Navigating the Complex Probate Process
Regardless of age, wealth, or family composition, most individuals want a structure in place so that assets are managed in such a way as to provide the greatest benefit and impose the least amount of stress on heirs after death. Unlike establishing and funding a revocable living trust, creating a Last Will and Testament alone does not avoid a probate process at death.
Not all assets need to go through a probate process. Assets which (a)are jointly owned with another, (b) contain a beneficiary designation, or (c) have been titled in the name of the trustee of a trust, avoid the probate process. [link to blog titled “What is Probate and How Can You Avoid It?]. However, when an individual passes away owning assets in the individual’s sole name and without a beneficiary designation, a court supervised probate process is needed. We help executors, families and heirs navigate their duties and rights under a complex set of probate rules.
Facts about Probate
What is probate?
Probate is a legal process by which a court oversees the identification and distribution of a decedent’s assets. If a person has a will, the individual dies “testate” and has memorialized specific wishes in writing; when a person dies without a will or trust, the individual dies “intestate” and state law controls who receives the assets. The probate process is public and requires the filing of not only the will, but also personal information regarding heirs and other documentation with the probate court in the county in which the individual died. A trust, in contrast, is designed to accomplish the private distribution of assets upon death.

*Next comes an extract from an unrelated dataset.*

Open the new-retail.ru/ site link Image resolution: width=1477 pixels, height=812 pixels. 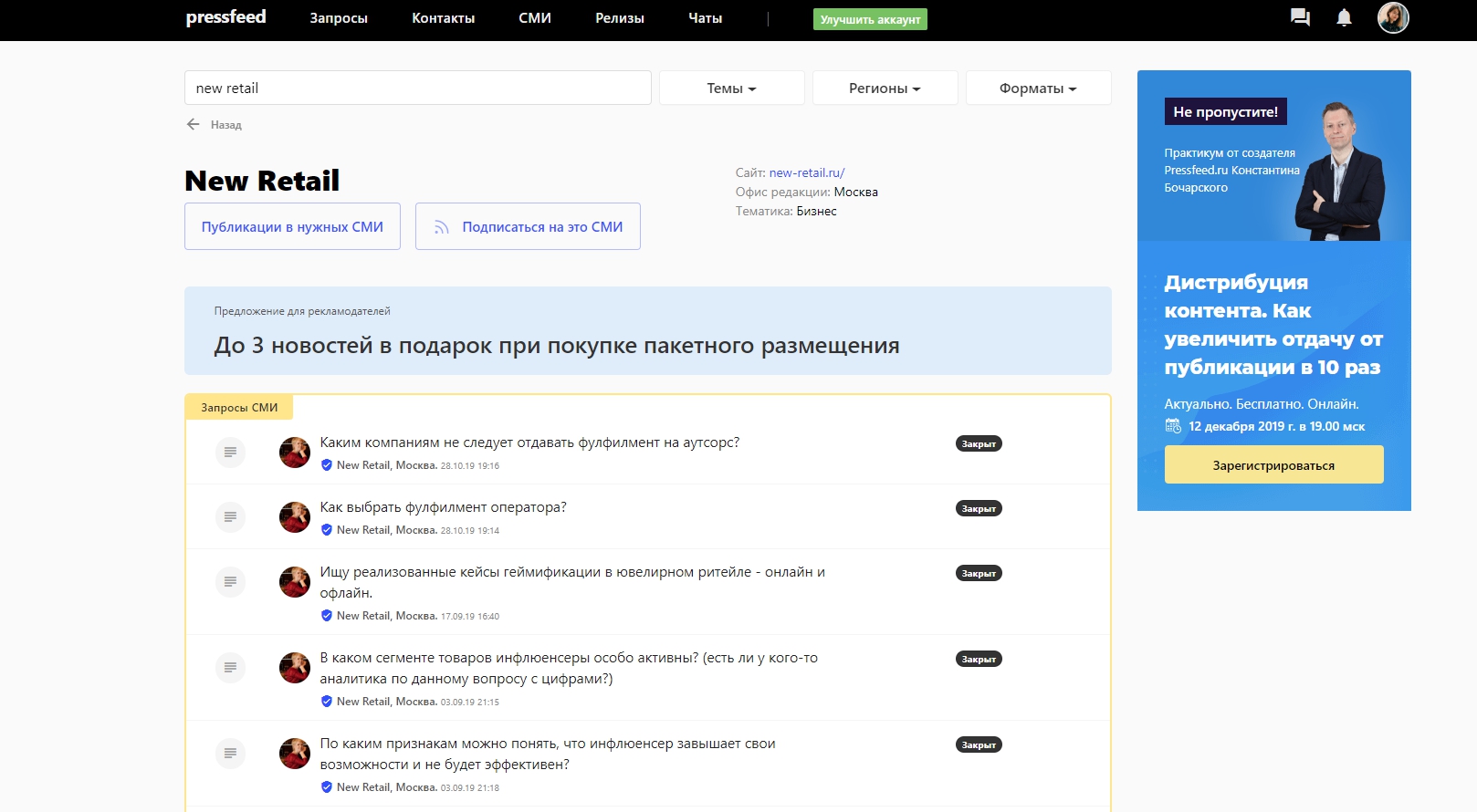(x=807, y=172)
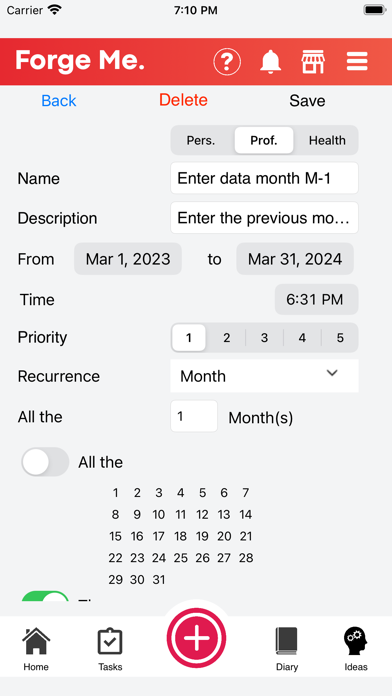Tap the Save button
The image size is (392, 696).
point(307,101)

What assets fall under a probate?
Simply stated, assets that fall under probate are assets that don’t legally pass to a designated recipient through another process. Examples of assets that would not be subject to probate include assets that have a legally designated beneficiary assigned to them (such as an insurance policy that names primary and contingent beneficiaries) or assets owned jointly which pass to the surviving owner (such as jointly owned financial accounts, or real estate owned as “joint tenants with rights of survivorship”). In short, if the individual dies owning an asset in the individual’s sole personal name, without a beneficiary designation, a probate will need to be opened.
How long does probate take?
That depends on the size and complexity of an estate, how well-inventoried the estate is and whether the executor is well organized. Another factor affecting the complexity of the probate process is whether the family gets along. Additionally, if the last will creates a continuing trust to manage an inheritance for a minor, a spendthrift heir, or someone with special needs, New Hampshire courts typically retain oversight during the entire duration of the heir’s trust. If an individual dies without a will in place (intestate), that further complicates and lengthens probate. Even under optimum circumstances, a New Hampshire probate must be open a minimum of 6 months, and often will take 9 months to a year, or longer.
Ways we can assist in understanding and administering a probate:
- Review the probate process, and its alternatives, with clients during life, so they can determine their preferred course of action.
- Work with clients to ensure assets that can pass outside of probate are appropriately identified and beneficiary designations are up to date.
- Assist in identifying executors and trustees, based on the clients’ preferences.
- Consult with and outline the various steps of the probate process for an executor who wishes to handle all the details independently.
- Work with executors and administrators to prepare the estate for probate and to comply with court-mandated milestones and directives.